Estão sendo fiscalizadas não só instituições financeiras como também empresas que contrataram câmbio

Empresas e corretoras estão caindo de bruços em caixas de papel e ressuscitando “arquivos mortos” para confirmar operações cambiais e recolhimentos de tributos a partir de 2006. Nesse ano, a fiscalização sobre algumas operações de câmbio foi transferida do Banco Central para a Receita Federal.

Estão sendo fiscalizadas não só instituições financeiras como também empresas que contrataram câmbio.

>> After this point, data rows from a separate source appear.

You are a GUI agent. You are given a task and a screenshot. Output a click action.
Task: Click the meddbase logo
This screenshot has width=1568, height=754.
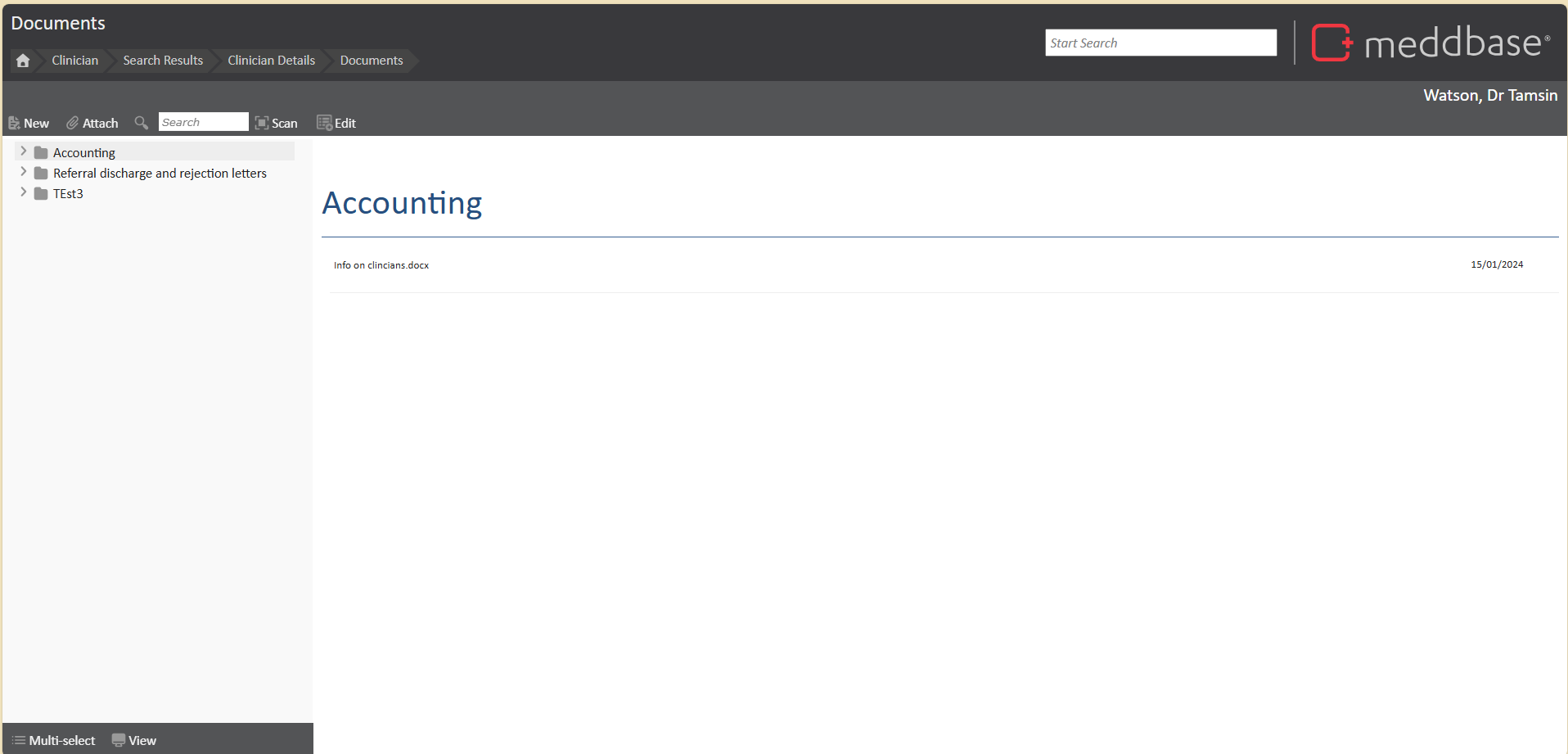point(1431,43)
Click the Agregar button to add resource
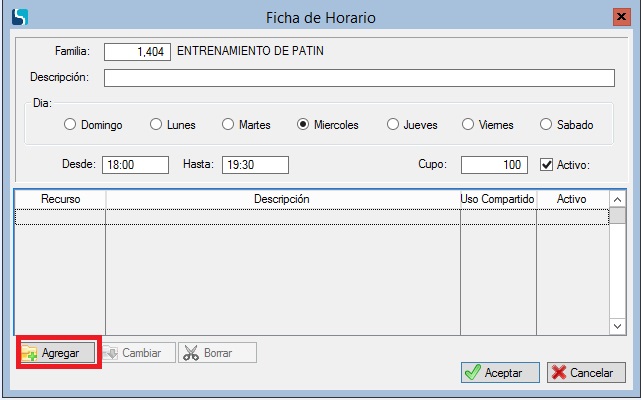641x400 pixels. pos(58,353)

A ideia é verificar se os contratos de câmbio condizem com as operações concretas e com os tributos recolhidos. A Receita tem fiscalizado ingressos de moeda estrangeira em operações de comércio exterior e também remessas para pagamento de mútuo e compra de ativos, por exemplo.

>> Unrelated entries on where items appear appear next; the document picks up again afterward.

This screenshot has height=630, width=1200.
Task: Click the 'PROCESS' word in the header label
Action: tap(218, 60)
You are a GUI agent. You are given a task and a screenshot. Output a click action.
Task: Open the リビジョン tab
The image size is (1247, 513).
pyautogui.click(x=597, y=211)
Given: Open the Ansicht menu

A ação da Receita, segundo tributaristas, já começou a gerar autuações que tendem a ser pesadas. Quando uma remessa para pagamento de juros em mútuo, por exemplo, não é comprovada pela empresa, pode ser considerada como “pagamento sem causa”. Nesse caso, há cobrança de 35% de Imposto de Renda na fonte e o valor dos juros deixa de ser dedutível como despesa, o que significa outros 34% de cobrança de IR e Contribuição Social sobre o Lucro Líquido. Se a Receita considerar que houve intenção de fraude, a multa pode chegar a 150%. “Mas há também a repercussão por conta do registro da operação de câmbio”, diz o tributarista Igor Nascimento de Souza. As multas do BC podem chegar a 200% do valor da operação. Ele diz que acompanha cinco casos de fiscalização nessa linha e em um deles já houve autuação.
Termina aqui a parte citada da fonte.